The winners and losers of the Currency Crisis from the war
Tharindu Ameresekere
11 minutes ago
2 min read
Picture Credit: by BBC
Look at a map of the world's worst-performing currencies right now and a brutal pattern emerges. It is not random. It is not coincidence. It is geography and energy policy, and it is punishing millions of people who have nothing to do with the war in Iran.
Since the US-Israeli conflict with Iran closed the Strait of Hormuz, the currencies taking the heaviest hits are almost all energy importers. The Egyptian pound, the Philippine peso, the South Korean won, the Thai baht, all in freefall. On the other side of the ledger, the Brazilian real, the Nigerian naira, and the Kazakhstani tenge are rising. The difference between the winners and the losers is simple: oil.

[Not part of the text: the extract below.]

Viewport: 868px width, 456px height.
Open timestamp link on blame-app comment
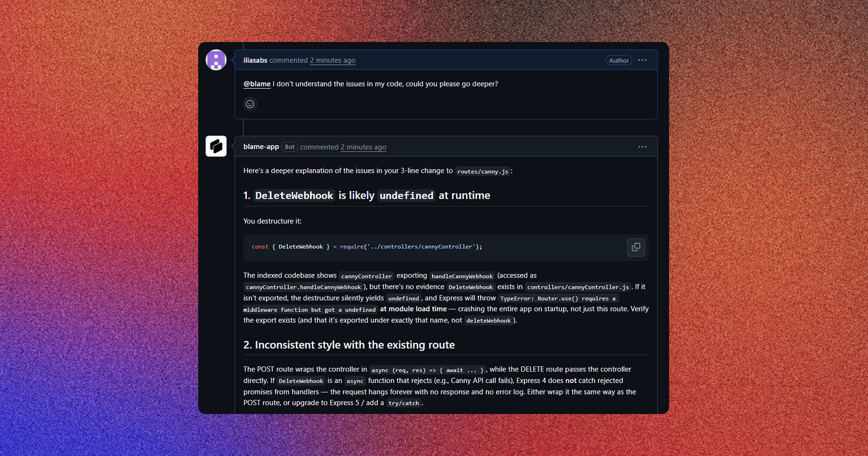click(363, 147)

The pain runs deeper than exchange rates. In Turkey, which imports more than 70% of its energy, foreign exchange reserves posted their biggest monthly decline on record in March. Indonesia's rupiah has weakened past the depths of the 1998 Asian financial crisis. India's state-run oil retailers are losing the equivalent of $104 million every single day, selling fuel below cost to shield consumers from prices they simply cannot absorb.
What makes this crisis uniquely dangerous is the dollar. In the 1970s oil shocks, America was an importer too, so a weaker dollar softened the blow for everyone buying crude in greenbacks. This time, with the US now the world's supplier of last resort, the dollar is strengthening. Emerging economies are not just paying more for oil. They are paying more for the dollars needed to buy it.

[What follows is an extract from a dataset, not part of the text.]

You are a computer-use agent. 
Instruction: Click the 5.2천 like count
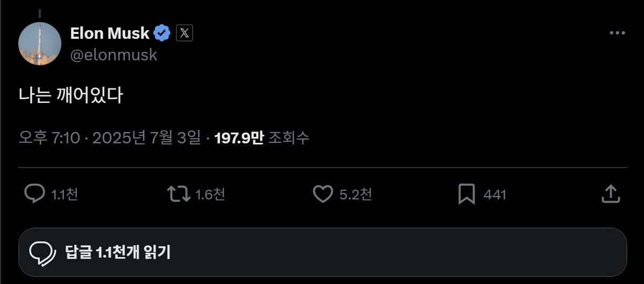tap(356, 194)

Indian Prime Minister Narendra Modi last weekend urged citizens to use "petrol, diesel and gas with great care", a remarkable admission of vulnerability from the world's third-largest oil importer.
There is an exit, but governments have been too slow to take it. In Indonesia and Thailand, over 30% of cars sold in February were fully electric. India's EV sales jumped 41% in April year-on-year. The demand for an alternative is undeniable. The question is whether governments will move fast enough to make this the last time an energy crisis becomes a currency crisis.